The 28 days were painful enough as the Kelowna Rockets opened the month the exact same way they ended it - a loss to the Vancouver Giants.

That's right on February 2nd the Rockets fell 4-3 to the Giants in overtime. Last night on the last day of the month, a 3-0 shutout loss to those same Giants.

How bad was February?

How does 4 wins in 13 games make you feel?

They scored just 25 goals in those 13 games, that's 1.9 goals per game.

Painful isn't it?

The Rockets were shutout 4 times in February, twice by Vancouver and once each by Tri City and Seattle.

I wish I could have come onto this blog and said, "look at me, I was so right. I told you the Rockets would beat the Giants".


Admittedly I would have taken a tremendous amount of pleasure in that, and many would think I would have amazing Kreskin-like characteristics.


I will say that the Rockets were in a hypnotic state every time they approached the Vancouver Giants blueline last night, failing to generate few if any quality offensive chances.

Yet heading into the game and even in the early stages of the contest, I had the feeling an upset was in the works.

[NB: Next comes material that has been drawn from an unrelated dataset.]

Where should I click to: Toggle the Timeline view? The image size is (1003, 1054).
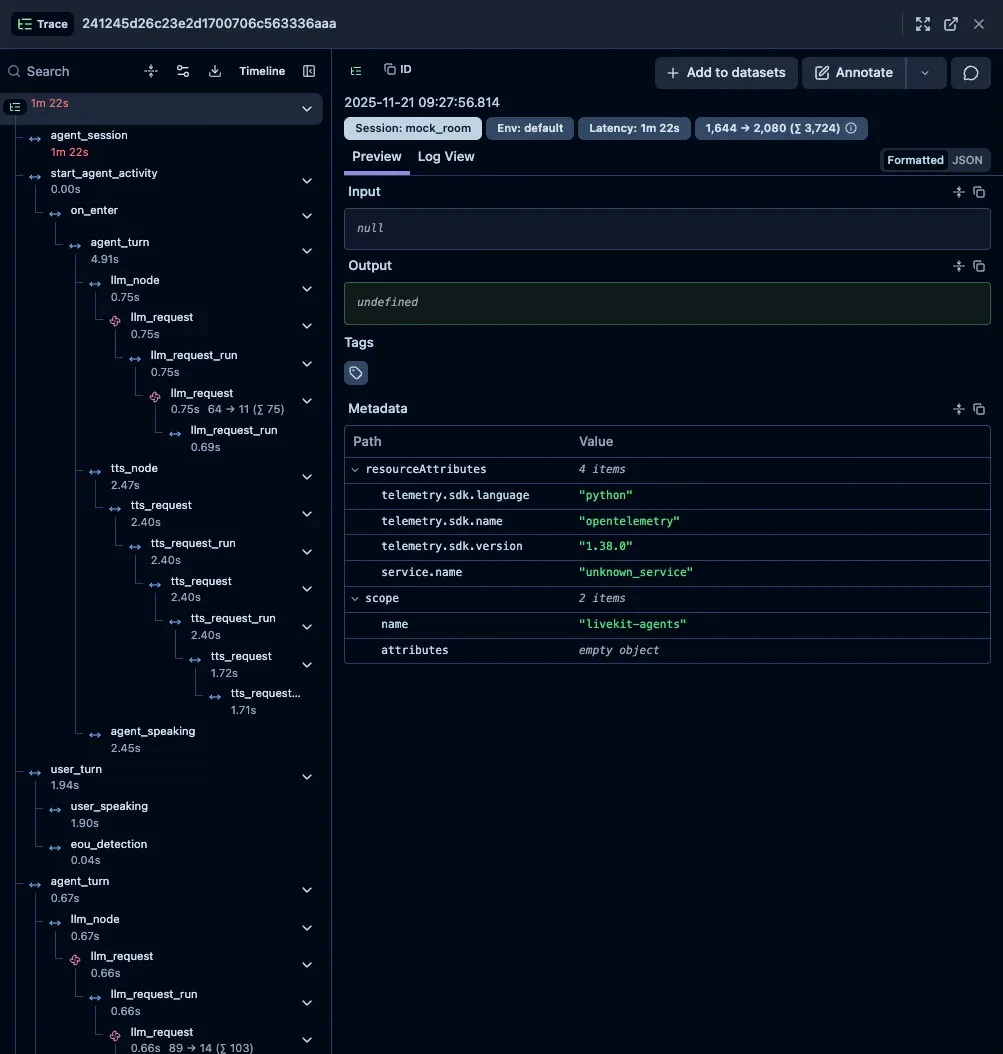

Rockets goaltender Torrie Jung appeared to be on his game, a key in my mind to a potential upset.
Plus the Giants were as badly beaten up as the Rockets were, with Cody Franson and Michal Repik out because of head injuries.

But let's be honest, the Giants have depth up the wazoo, so even with those 'studs' out of the lineup, this team that Don Hay has assembled is just that good.

The Rockets were again without captain Chris Ray, plus Brandon McMillan, Evan Bloodoff, Tyler Myers and Riley McIntosh were at the Winter Games.

Oh sure the Rockets were short staffed again, but bad teams make excuses while good teams ignore them.

I am not sure about the Rockets last night, but the Giants were not about to make any excuses by playing as hard as they needed too, yet putting in what I would call a 'hum-drum' type of effort in their 39th win of the season.

The Rockets were nothing short of dismal offensively.

A season low 10 shots on goal was embarrassing to say the least, as Giants goaltender Blaine Neufeld's greatest challenge wasn't keeping the Rockets off the scoreboard, but it was trying to stay awake.

Oh sure the Giants were solid defensively, eliminating any real tight offensive chances, but the Rockets had only one good opportunity from what the coaches call the 'red zone' - a in-tight chance by Justin Bernhardt who seemed to run out of real estate after making a nice move around a Giants defenseman.

Who was the best Rocket in the teams 4th straight loss?

Clayton Barthel was the only one wanting to initiate body contact consistently last night, and seemed to play with a bur under his saddle through the game.
Sure Barthel was burned for the Giants 3rd goal, but by then the game was out of reach.

Torrie Jung also played a solid game, giving his team every chance to provide the upset. He too gave up a shaky goal to J.D Watt to open the scoring, but Jung could have made a thousand saves, but if the team in front of him can't provide any offense does it really matter?

The Rockets have now been shutout 12 times this season, and have not scored a goal in back-to-back games.
If you want to get technical, which I like to do, the Rockets haven't scored a goal since David Schulz scored with exactly 2 minutes left in the third period of a 7-1 loss to Chilliwack Saturday night.

That's 122 minutes without a goal.

Lets forget about what happened in February and quickly move into the month of March, hoping that unlike what U.S college basketball calls 'March Madness', it in no way pertains to the Kelowna Rockets hockey club.

2 comments:

David's Color Comments said...

I can't imagine March being worse than Feb. Some scary numbers came out of Feb!!

Regan Bartel said...

Great thoughts hocus lopez. I like the well thought out opinion on long shifts, and lack of offensive scheme.
I will also Jeff Truitt about the offensive scheme, and if it isn't working (which it isn't) why not and how could it be changed.
We just arrived here in Prince George, and I have had a loooong time to access the weekend.
The Rockets need something positive out of these two games.
In a worse case I will take a single point, in a realistic view of it, a split wouldn't be asking too much.